Il est un point où ce renouvellement des perspectives nous concerne particulièrement, car il permet de réhabiliter l'ancienne Faculté de théolo­gie de Louvain, si longtemps suspectée d'avoir incliné vers l'erreur et même d'y avoir parfois succombé. L'examen attentif des sources a amené le P. Ceyssens à montrer que, à quelques rares exceptions près, les maîtres louvanistes n'étaient pas des « jansénistes » à proprement parler, mais simplement des augustiniens, et qu'ils le furent pour d'excellents motifs, théologiques et pratiques. Ce sont leurs adversaires, les « antijansénistes », qui les ont systématiquement calomniés pour essayer de dédouaner dans un premier temps leur théologie qui penchait vers le semi pélagianisme et dans un second temps leur laxisme moral.
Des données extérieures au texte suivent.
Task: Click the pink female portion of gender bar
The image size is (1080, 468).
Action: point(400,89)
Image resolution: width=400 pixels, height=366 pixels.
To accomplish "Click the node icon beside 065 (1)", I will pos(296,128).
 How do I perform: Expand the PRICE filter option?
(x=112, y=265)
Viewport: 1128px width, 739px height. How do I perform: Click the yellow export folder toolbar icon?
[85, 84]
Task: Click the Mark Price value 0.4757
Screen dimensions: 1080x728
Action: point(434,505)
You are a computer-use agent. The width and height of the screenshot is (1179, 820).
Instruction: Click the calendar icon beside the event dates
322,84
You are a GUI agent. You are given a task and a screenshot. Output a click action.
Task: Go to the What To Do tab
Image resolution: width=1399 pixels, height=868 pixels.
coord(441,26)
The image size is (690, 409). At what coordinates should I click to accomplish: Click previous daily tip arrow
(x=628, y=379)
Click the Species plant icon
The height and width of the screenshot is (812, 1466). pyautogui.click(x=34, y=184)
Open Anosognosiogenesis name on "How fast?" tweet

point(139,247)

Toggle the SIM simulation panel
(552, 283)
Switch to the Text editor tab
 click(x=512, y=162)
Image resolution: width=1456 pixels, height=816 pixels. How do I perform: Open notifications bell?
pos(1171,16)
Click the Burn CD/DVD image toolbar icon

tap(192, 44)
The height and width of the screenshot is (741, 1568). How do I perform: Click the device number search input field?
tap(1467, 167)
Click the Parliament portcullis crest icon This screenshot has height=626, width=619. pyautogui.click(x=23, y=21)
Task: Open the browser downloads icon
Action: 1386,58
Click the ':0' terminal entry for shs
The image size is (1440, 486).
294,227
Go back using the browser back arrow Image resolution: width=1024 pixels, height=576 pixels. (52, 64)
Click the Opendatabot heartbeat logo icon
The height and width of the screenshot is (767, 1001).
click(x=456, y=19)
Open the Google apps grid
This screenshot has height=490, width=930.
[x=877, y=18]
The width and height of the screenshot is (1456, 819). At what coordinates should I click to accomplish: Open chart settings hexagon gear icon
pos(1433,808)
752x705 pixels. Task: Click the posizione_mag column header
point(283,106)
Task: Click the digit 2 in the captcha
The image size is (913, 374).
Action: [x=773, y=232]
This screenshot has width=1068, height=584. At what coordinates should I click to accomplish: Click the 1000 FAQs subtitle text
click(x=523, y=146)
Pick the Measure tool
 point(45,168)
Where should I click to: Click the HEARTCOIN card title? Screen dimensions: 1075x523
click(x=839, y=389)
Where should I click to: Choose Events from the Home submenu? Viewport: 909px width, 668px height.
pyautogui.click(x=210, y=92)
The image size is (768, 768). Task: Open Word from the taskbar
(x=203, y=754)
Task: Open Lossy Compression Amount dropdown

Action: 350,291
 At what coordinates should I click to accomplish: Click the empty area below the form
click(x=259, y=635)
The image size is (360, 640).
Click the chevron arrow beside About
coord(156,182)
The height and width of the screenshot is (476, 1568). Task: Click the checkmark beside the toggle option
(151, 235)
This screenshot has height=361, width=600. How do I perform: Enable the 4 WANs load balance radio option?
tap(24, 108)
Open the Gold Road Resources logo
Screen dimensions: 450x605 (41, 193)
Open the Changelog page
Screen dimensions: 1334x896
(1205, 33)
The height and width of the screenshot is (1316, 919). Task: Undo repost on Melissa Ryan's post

Mais je m'en voudrais de trop insister sur cette affaire de famille. Les mérites scientifiques du Père Ceyssens dépassent largement ce point de vue strictement louvaniste. Il nous en a donné une nouvelle preuve dans sa leçon publique consacrée à la condamnation des 4e et 5e sentences jansénistes.

Pour une bibliographie exhaustive et analytique, voir I. Vazquez, Les publications du Père Lucien Ceyssens concernant le jansénisme et l'an-tijansénisme (1937-1977). dans Antonianum, t. 53 (1978), p. 194-266).